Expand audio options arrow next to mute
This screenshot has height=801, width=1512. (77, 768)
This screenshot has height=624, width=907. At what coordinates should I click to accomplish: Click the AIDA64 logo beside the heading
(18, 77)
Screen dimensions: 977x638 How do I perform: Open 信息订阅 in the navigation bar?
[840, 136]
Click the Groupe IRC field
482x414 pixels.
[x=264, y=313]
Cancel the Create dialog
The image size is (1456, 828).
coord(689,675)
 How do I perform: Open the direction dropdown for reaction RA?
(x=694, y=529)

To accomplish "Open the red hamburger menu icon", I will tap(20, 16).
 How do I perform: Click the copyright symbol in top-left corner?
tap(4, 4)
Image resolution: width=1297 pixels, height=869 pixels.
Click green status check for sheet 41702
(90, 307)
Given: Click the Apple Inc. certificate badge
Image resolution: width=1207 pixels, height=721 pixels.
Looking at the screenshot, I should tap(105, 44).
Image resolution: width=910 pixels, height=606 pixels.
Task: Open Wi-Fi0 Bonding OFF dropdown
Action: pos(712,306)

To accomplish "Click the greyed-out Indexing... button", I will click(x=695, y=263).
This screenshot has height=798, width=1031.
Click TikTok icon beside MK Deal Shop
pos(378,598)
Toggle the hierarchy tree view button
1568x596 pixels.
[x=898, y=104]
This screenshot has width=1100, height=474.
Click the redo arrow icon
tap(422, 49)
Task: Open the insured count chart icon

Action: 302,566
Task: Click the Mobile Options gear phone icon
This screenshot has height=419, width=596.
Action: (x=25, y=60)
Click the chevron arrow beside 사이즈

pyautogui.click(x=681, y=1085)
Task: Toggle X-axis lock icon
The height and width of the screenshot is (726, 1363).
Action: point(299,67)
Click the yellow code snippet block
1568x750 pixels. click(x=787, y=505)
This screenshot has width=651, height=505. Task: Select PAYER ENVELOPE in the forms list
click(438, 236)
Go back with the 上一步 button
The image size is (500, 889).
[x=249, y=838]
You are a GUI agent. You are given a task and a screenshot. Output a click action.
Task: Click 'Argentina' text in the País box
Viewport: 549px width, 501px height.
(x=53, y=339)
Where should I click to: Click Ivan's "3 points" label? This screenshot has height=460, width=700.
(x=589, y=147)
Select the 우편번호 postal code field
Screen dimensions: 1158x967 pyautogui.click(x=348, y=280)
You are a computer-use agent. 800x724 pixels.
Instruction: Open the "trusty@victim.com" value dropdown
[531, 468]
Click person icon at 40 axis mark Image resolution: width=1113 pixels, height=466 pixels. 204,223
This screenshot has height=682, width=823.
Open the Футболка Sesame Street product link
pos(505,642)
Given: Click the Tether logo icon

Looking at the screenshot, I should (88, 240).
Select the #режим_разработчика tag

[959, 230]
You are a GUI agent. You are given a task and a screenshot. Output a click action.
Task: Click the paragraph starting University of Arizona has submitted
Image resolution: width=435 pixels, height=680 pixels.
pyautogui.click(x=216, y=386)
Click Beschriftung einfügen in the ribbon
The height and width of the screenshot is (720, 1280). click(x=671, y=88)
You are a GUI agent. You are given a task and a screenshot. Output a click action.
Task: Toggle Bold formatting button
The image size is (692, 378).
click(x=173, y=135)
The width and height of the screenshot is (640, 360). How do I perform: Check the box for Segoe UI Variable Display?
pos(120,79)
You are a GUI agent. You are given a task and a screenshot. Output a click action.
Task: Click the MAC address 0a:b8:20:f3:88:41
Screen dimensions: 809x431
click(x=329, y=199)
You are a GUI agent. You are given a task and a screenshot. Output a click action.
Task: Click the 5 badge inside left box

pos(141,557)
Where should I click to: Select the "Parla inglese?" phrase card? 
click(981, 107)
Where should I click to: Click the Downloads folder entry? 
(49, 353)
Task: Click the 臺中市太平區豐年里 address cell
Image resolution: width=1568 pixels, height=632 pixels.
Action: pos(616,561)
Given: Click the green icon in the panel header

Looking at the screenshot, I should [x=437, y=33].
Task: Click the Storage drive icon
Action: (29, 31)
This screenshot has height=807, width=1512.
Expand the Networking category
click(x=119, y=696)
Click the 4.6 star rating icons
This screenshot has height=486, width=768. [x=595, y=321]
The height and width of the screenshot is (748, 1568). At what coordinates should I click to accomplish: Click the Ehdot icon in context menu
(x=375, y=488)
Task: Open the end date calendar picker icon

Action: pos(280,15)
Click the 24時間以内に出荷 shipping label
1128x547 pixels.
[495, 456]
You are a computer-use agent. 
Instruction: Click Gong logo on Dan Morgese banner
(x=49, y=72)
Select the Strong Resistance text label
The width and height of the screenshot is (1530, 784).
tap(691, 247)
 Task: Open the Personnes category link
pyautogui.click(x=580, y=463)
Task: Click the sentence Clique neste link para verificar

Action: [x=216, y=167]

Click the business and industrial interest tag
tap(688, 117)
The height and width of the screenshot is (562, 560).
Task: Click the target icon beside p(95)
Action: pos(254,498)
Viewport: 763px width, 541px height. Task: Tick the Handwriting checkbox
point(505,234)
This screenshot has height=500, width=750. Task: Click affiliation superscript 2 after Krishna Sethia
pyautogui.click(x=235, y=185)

+---+

▶ **Exercise requirements**:
Search the entries above for the string "axis". Copy each line that holds it.

▶ **Answer area**:
Task: Toggle X-axis lock icon
Click person icon at 40 axis mark Image resolution: width=1113 pixels, height=466 pixels. 204,223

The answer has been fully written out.